Just a week before we left we heard that our container had arrived safely and the shipping
company had already had customs out to inspect it, even before our arrival. Fortunately
for us (but apparently not customs) it was well over 100 degrees when they entered the container where
inside it was even hotter. They cleared the car easily enough because they could see it
but the questionable things were in the packed boxes, which they did not open, due to the
heat. The whole container was cleared out of general frustration with the heat, so we were home free.

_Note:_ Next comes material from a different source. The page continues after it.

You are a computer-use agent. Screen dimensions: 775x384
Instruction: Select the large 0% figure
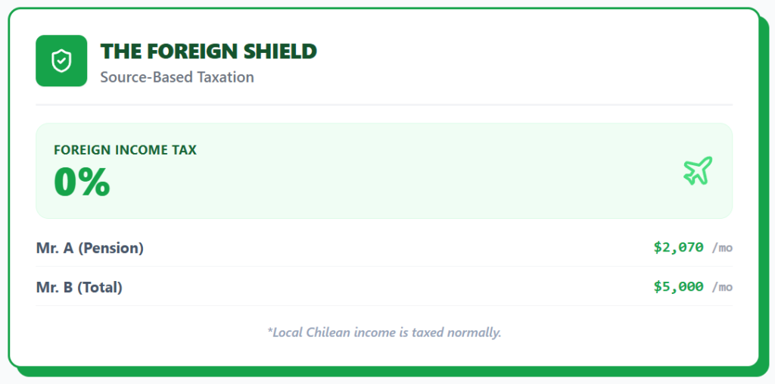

Al and I headed off on February 22nd and Doug and Wayne followed on Feb. 25th. That gave
us just enough time for Al to learn how to drive
 on the “wrong” side of the road with lots of teeth gnashing and barking at the navigator (me).
 We finally settled into a routine that had us all
at the container storage and trucking company, Mathews Nite Flite in Port Adelaide, every day
with the crew working on the car getting it ready for racing and Gail putting all the new decals
back on the car after the new paint job (if you recall it was just finished 2 hours before
loading). We can’t say enough about the people of South Australia. Every where we went
they went out of their way to be helpful, kind, gracious
and giving. All the workers at the trucking company offered us help whenever we needed it,
nothing was a problem. As the saying goes, “no worries”
and they really do mean it. In fact one helper who drove the forklift, brought us wood, tools,
and loaned us his own personal ice chests turned out to be Ellis Mathews, the OWNER
 of Mathews Nite Flite! They insisted we work inside their warehouse were it was cool,
with a breeze and a view of the harbor. Who could have asked for a more beautiful
 location to prep a race car?

While there we were contacted by the local paper called The Advertiser, which apparently
 serves 2 million readers throughout South Australia. They interviewed me and took
photos of the car against that harbor background and it was in the paper the Saturday
we left for Lake Gairdner. From that point on, in shops, in taxis, in restaurants, people
recognized me or had the paper or remembered me once they knew we were the
 Americans racing at Lake Gairdner. It seemed like such a small town atmosphere in a
city larger than my entire county (which has maybe 300,000) where no one knows me.
This is a country where you say Hi to everyone and they not only say Hi back but
want to know where you are from, whyyou are here, how do you like it, are you having
a good time? etc. If only Americans could let loose of their
 own schedules and agendas and take on the “no worries”
attitude, then maybe we wouldn’t have some of the troubles plaguing our society today.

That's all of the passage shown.